---------- DATA PROVIDED

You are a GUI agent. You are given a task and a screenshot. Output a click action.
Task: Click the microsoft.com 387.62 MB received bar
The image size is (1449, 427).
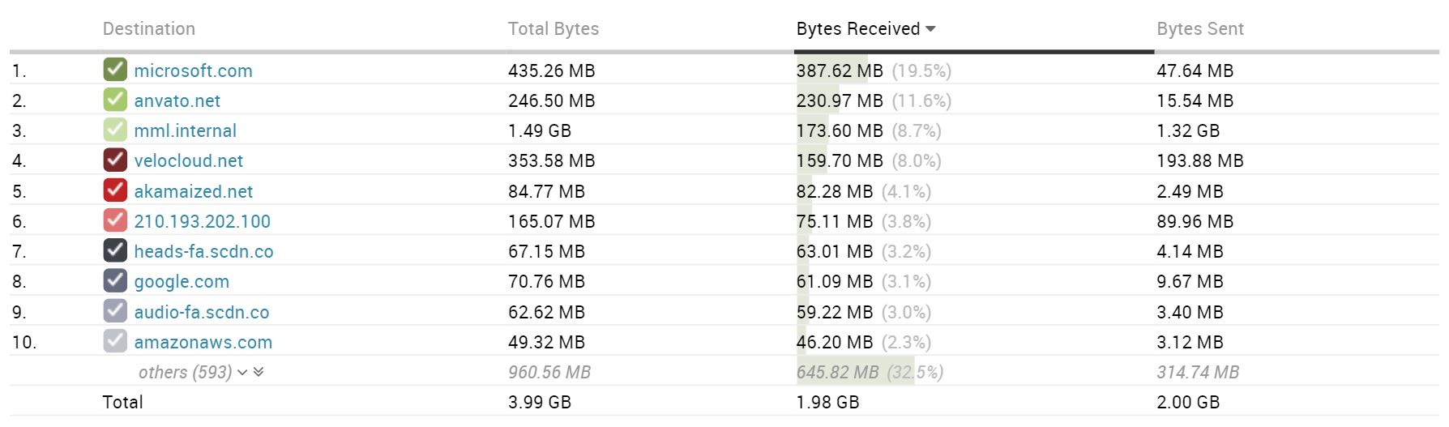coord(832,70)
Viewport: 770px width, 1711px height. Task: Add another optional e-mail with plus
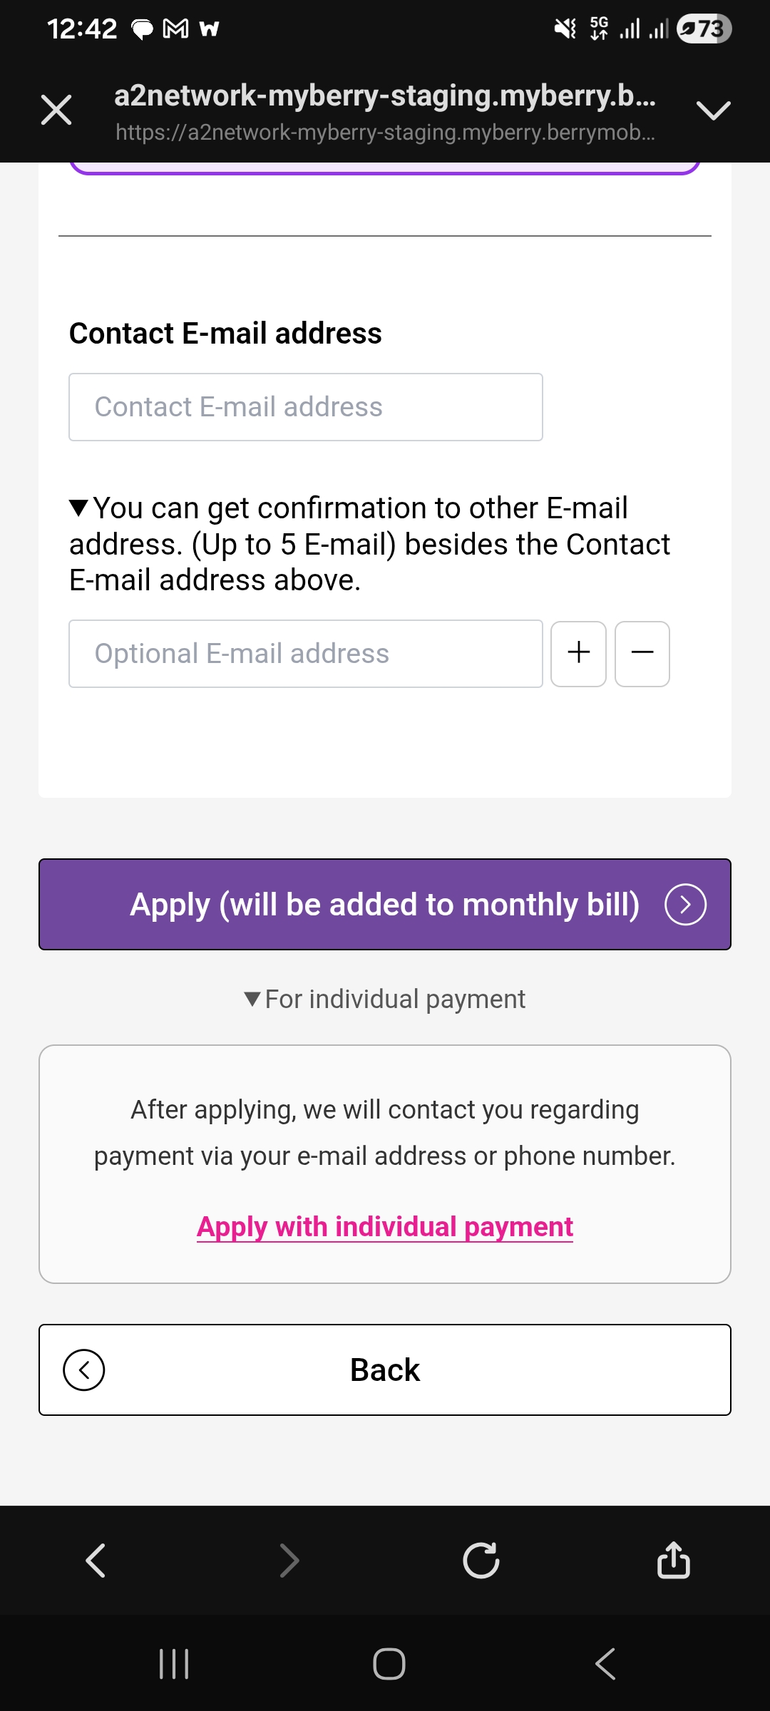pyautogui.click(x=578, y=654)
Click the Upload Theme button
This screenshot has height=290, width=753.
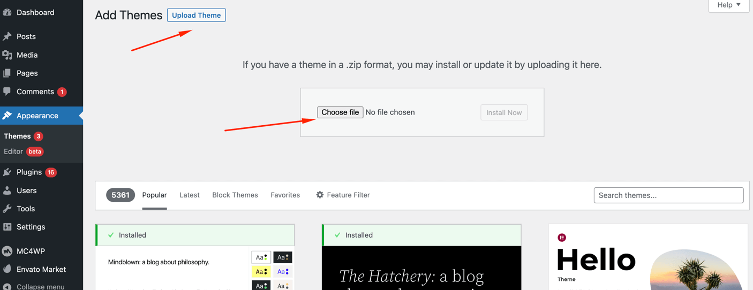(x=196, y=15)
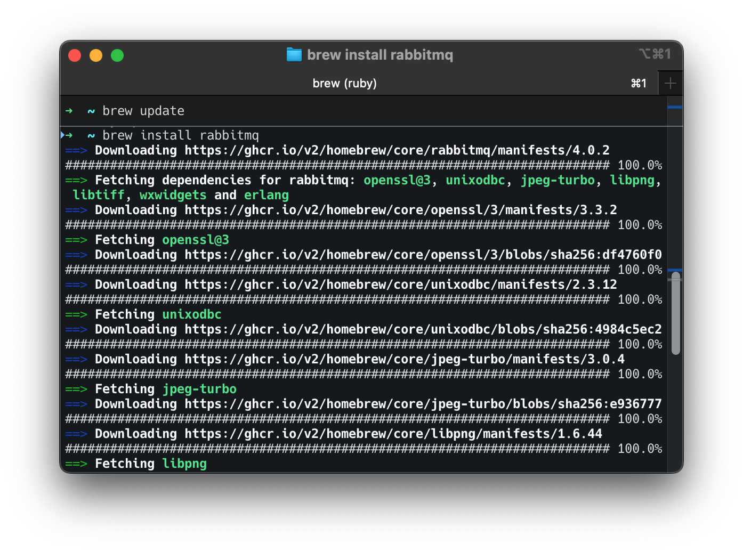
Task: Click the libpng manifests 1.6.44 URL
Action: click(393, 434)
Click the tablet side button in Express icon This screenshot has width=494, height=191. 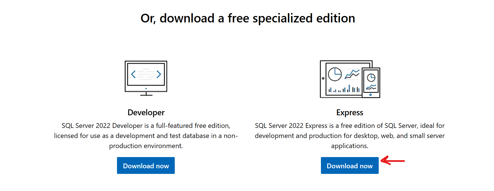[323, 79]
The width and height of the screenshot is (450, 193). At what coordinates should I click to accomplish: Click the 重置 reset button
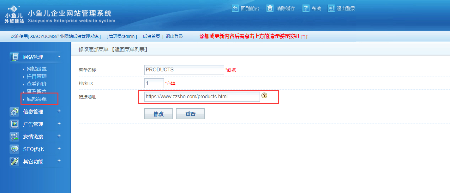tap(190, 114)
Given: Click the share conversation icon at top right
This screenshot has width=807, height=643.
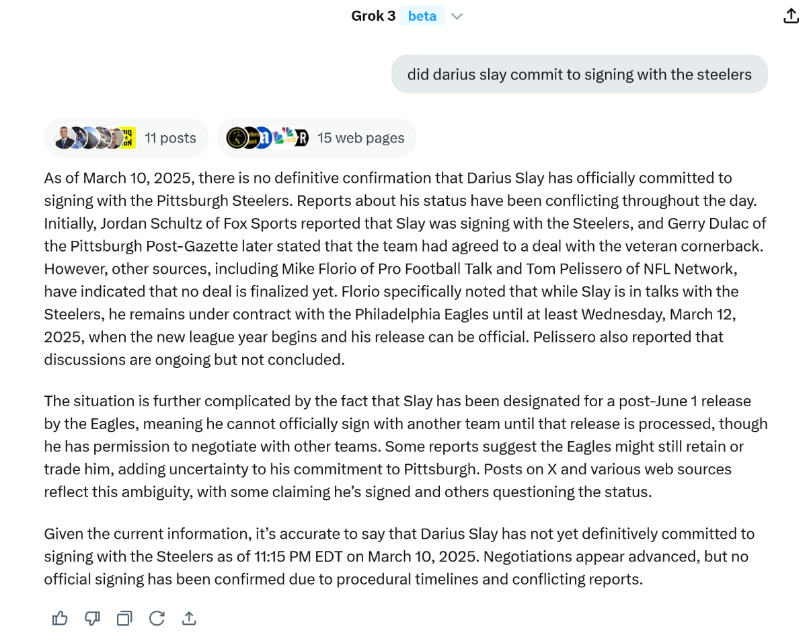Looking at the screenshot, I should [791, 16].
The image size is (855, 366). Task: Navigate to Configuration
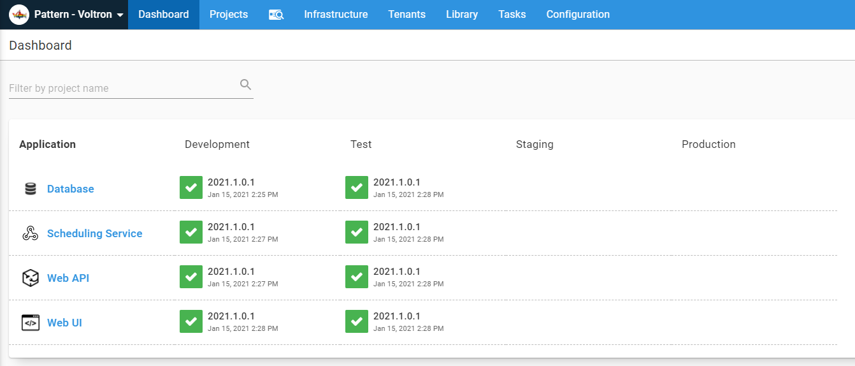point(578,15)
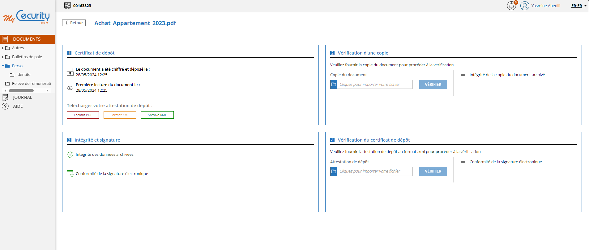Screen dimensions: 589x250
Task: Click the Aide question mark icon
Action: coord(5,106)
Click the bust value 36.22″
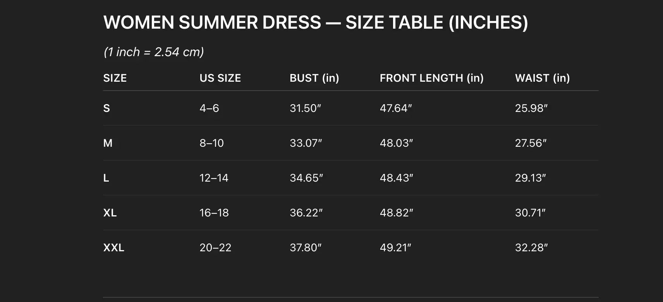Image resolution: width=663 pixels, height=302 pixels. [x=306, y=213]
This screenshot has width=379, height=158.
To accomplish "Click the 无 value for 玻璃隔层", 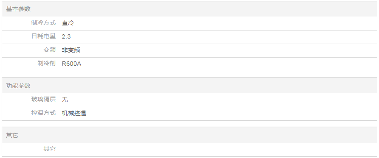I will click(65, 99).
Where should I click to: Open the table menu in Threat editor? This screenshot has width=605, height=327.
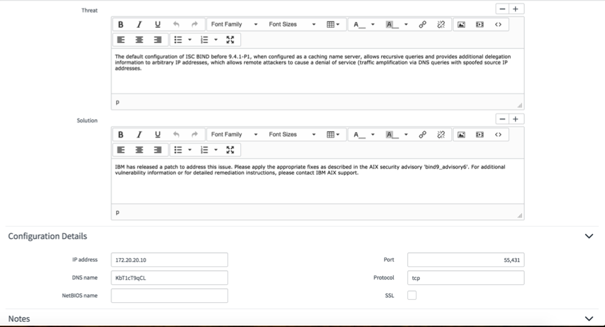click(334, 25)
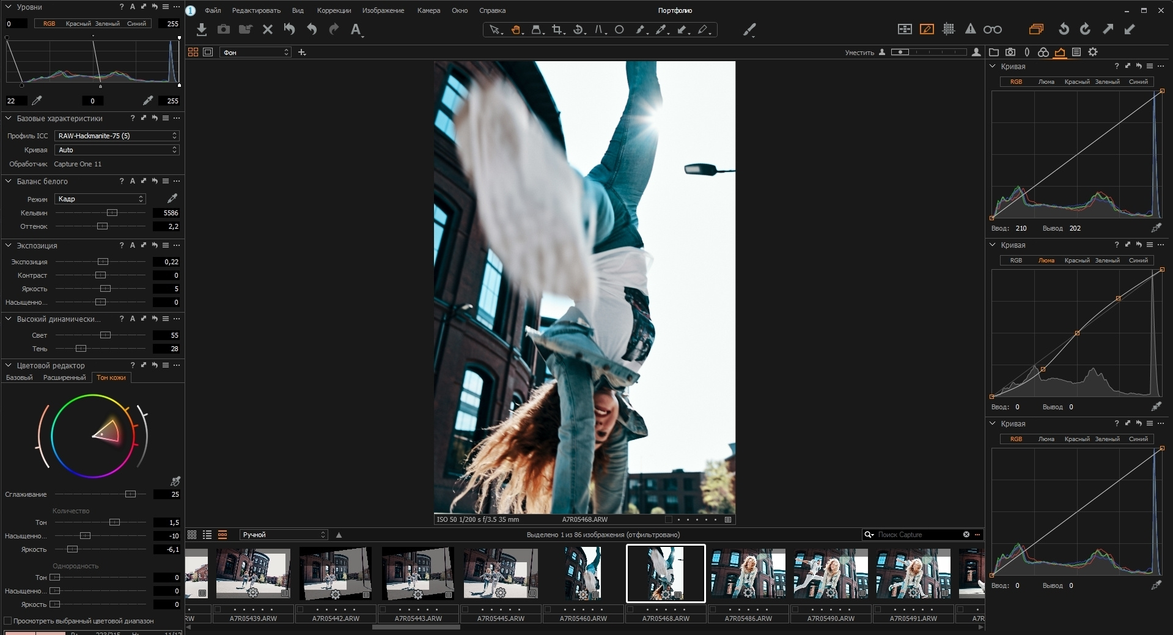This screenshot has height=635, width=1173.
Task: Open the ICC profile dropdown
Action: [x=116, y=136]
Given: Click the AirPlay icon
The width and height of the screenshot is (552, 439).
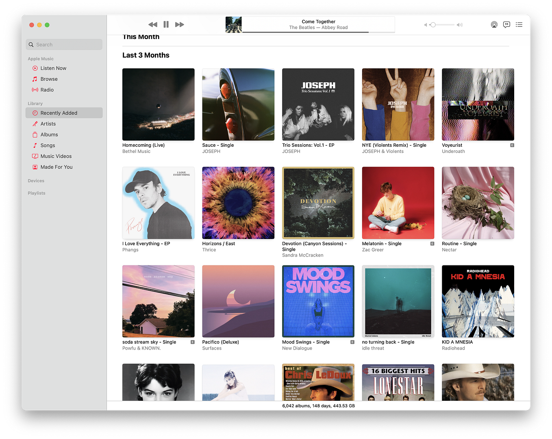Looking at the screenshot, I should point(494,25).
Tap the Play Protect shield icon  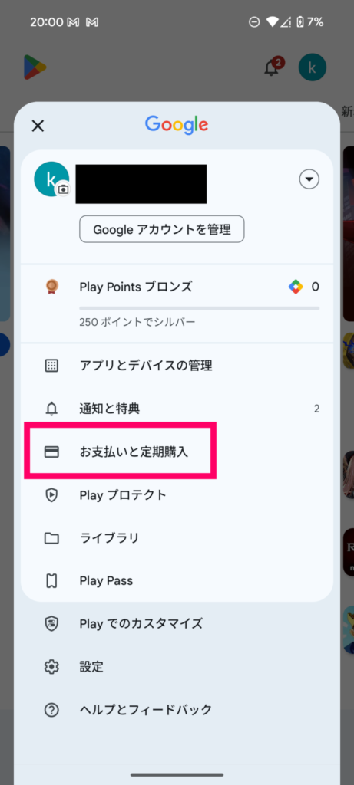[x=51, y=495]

--------------------

→ TASK BRIEF
From the records above, copy only the lines running from the line holding "The width and height of the screenshot is (450, 193)." through the line holding "Given: Click the share", with no pictures.

→ ANSWER BELOW
The width and height of the screenshot is (450, 193). At what coordinates should I click to accomplish: Click the 重置 reset button
tap(190, 114)
Given: Click the share conversation icon at top right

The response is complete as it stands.